7.3 Applicability to transparent motions and dynamic textures

We tested the applicability of our method on scenes that are challenging (dynamic textures) or impossible (transparencies) to handle with traditional optical flow methods. There are no established benchmarks related to motion estimation and dynamic textures. Recent works [8, 7, 35, 36] that highlighted the potential of filter-based motion features in such situation focused on applications such as segmentation [35, 36] or scene recognition [8, 7]. In Fig. 7, we show scenes containing dynamic textures (water, steam) from which we identified the dominant motion. The flow estimated by a typical method [3] is typically noisy and/or inaccurate, as the usual assumption of brightness constancy does not hold (e.g. flickering effect on the water surface, changes of brightness/transparency of the steam, etc.). Although no ground truth is available for these scenes, the flow estimated by our methods is more reliable in comparison. We then demonstrate the ability of our distributed representation to capture multiple motions at a single location (transparencies and semi-transparencies), thus going beyond the optical flow representation of pixelwise displacements. We show features in Fig. 7) from three sequences. The first depicts two alpha-blended (in equal proportions) textures moving in opposite directions, thus simulating transparency. The other two depict persons moving behind a fence in directions different than the fence itself [7]. Feature vectors from different locations in the image are visualized as radial bins (orientations) of concentric rings (speeds). Larger values (brighter bins) indicate motion evidence. As expected, areas with simple translations produce one major peak, whereas areas with transparencies produce correspondingly more complex, multimodal distributions222These experiments used a model trained on the Middlebury dataset..

 Input  frame
 Flow as  proposed
 Flow  using [3]
Figure 6: The extraction of optical flow on dynamic textures is challenging for traditional methods, as transparencies (e.g. with steam, left) or flicker (e.g. on water ripples, middle right) violate the typical assumption of brightness constancy. The core of our approach relies on the analysis of the frequency contents of the video, and produces more stable and reliable motion estimates.
Input Traditionnal As proposed
frame optical flow [3] Dominant flow / Motion features

Figure 7: In scenes with multiple, transparent motions, traditional optical flow methods fail and typically produce incoherent results. Our method identifies a more stable dominant motion. More importantly, our higher-dimensional motion descriptor can capture multiple motions at single locations (red squares; white arrows indicate approximate ground truth direction of motion; see text for details).

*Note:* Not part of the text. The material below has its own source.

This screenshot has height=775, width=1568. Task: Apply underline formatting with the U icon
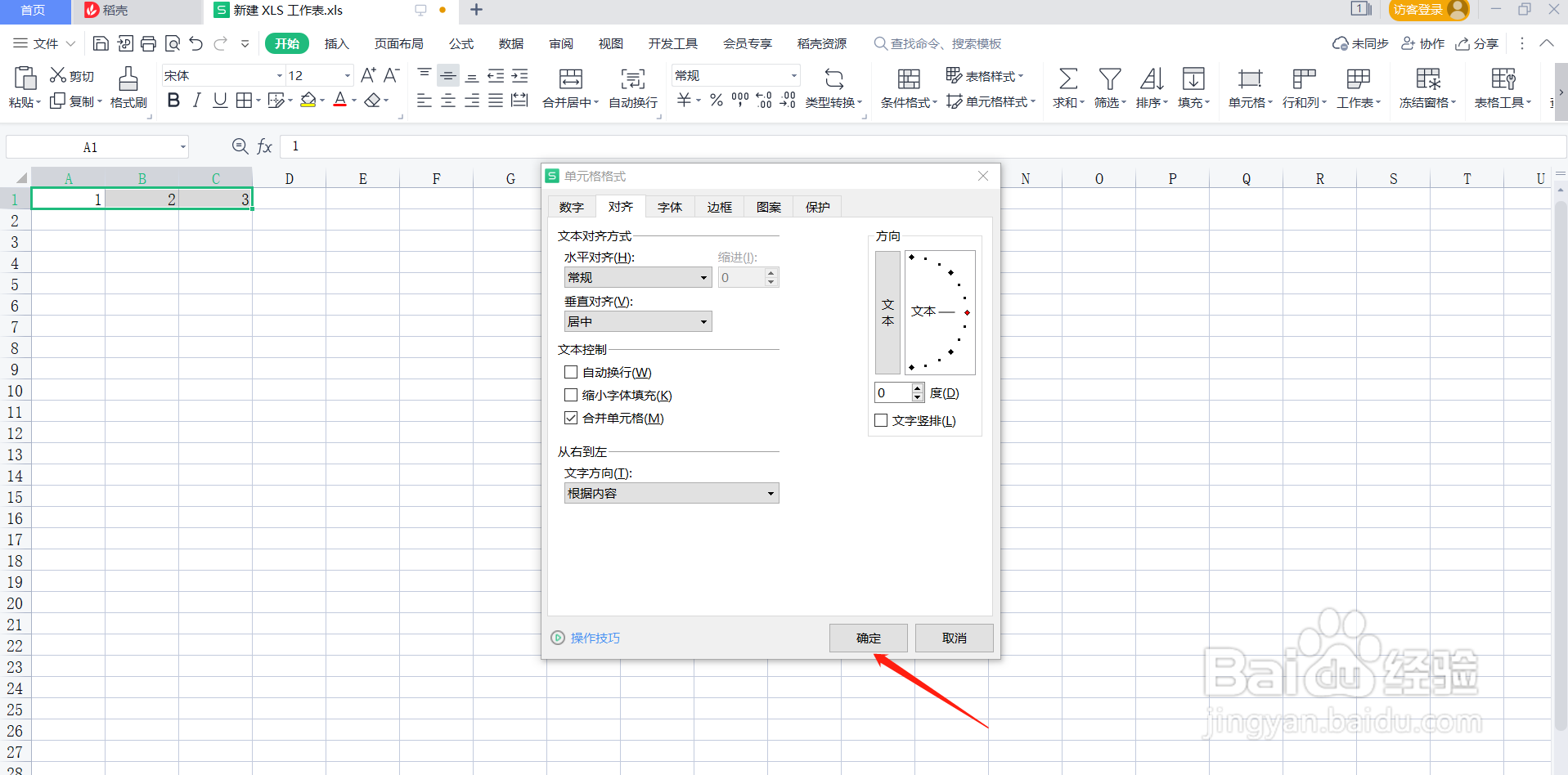pyautogui.click(x=218, y=100)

8 Conclusions and future work

We showed how to identify optical flow entirely within a convolutional neural network. By reasoning about required invariances and by using signal processing principles, we designed a simple architecture that can be trained end-to-end, from pixels to dense flow fields. We also showed how to enforce strict rotation invariance by constraining the weights, thus reducing the number of parameters and enabling training on small datasets. The resulting network performs on the Middlebury benchmark with performance comparable to classical methods, but inferior to the best engineered methods.

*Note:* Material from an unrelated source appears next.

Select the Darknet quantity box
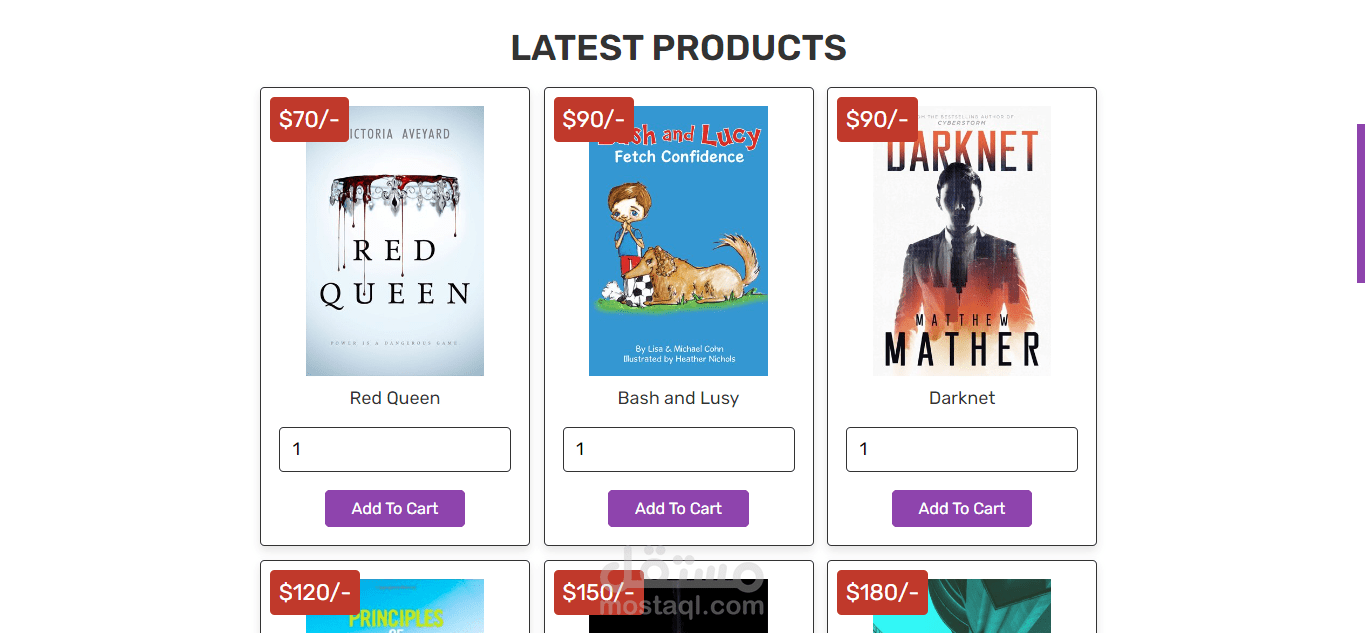The height and width of the screenshot is (633, 1365). pyautogui.click(x=962, y=450)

We believe the approach presented here bears two major advantages over existing optical flow algorithms. First, building upon the classical motion energy model, our approach is able to produce high-dimensional features that can capture non-rigid, transparent, or superimposed motions, which traditional optical flow cannot represent. Second, it constitutes a method for motion estimation formulated entirely as a shallow, easily-trainable CNN, without requiring any post-processing. Its potential is to be used as a building block in deeper architectures (e.g. for activity or object recognition in videos) offering the possibility for fine-tuning the representation of motion. The potential of these two aspects will deserve further exploration and should be addressed in future work.